Given data —
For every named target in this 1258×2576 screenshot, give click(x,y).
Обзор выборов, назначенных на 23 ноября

...

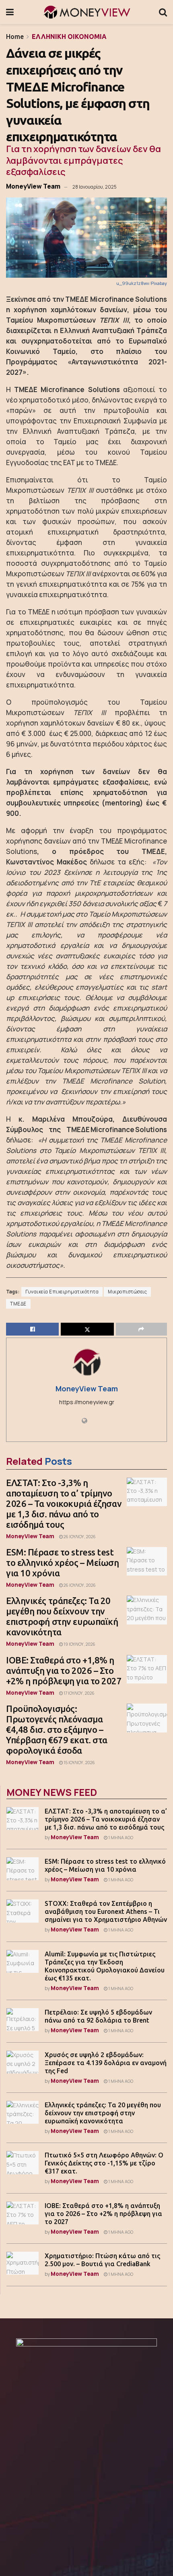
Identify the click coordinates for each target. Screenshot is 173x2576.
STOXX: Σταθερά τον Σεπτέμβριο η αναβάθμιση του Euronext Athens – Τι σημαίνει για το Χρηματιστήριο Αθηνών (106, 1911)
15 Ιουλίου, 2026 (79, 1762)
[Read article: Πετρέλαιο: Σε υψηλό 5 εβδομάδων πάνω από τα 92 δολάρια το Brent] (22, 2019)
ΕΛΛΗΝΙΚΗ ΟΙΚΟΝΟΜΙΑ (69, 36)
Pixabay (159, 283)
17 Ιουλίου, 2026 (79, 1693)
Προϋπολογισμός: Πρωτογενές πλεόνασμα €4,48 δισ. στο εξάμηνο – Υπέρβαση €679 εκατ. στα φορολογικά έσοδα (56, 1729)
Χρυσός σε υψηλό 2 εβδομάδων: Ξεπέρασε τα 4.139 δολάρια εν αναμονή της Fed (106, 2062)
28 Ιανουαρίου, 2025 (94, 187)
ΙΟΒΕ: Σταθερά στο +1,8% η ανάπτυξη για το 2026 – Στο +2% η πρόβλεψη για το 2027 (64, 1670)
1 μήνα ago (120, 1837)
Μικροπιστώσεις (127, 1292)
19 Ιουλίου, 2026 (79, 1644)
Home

---

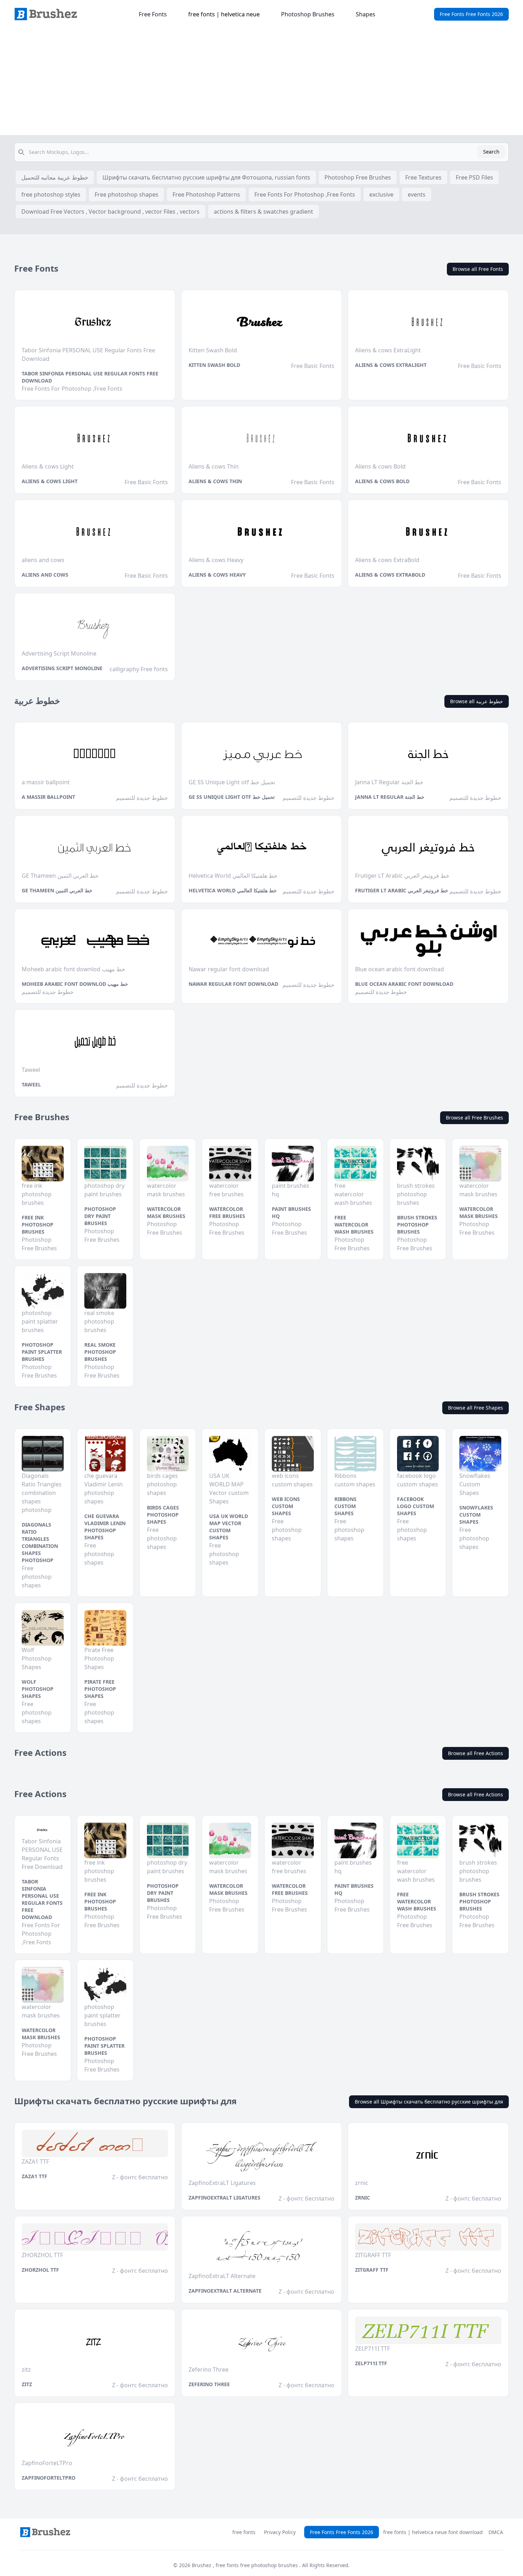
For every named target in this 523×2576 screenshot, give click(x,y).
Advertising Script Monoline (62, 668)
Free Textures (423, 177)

Exercise instructions — Starting at the line of the records that has "Pixabay (159, 283)" and ending after the line that has "1 μήνα ago (120, 1837)", express those lines as a Markdown table with the columns Row and Line, leaving out any blank lines.

Exercise solution —
| Row | Line |
|---|---|
| 1 | Pixabay (159, 283) |
| 2 | 17 Ιουλίου, 2026 (79, 1693) |
| 3 | Προϋπολογισμός: Πρωτογενές πλεόνασμα €4,48 δισ. στο εξάμηνο – Υπέρβαση €679 εκατ. στα φορολογικά έσοδα (56, 1729) |
| 4 | Χρυσός σε υψηλό 2 εβδομάδων: Ξεπέρασε τα 4.139 δολάρια εν αναμονή της Fed (106, 2062) |
| 5 | 28 Ιανουαρίου, 2025 (94, 187) |
| 6 | ΙΟΒΕ: Σταθερά στο +1,8% η ανάπτυξη για το 2026 – Στο +2% η πρόβλεψη για το 2027 (64, 1670) |
| 7 | 1 μήνα ago (120, 1837) |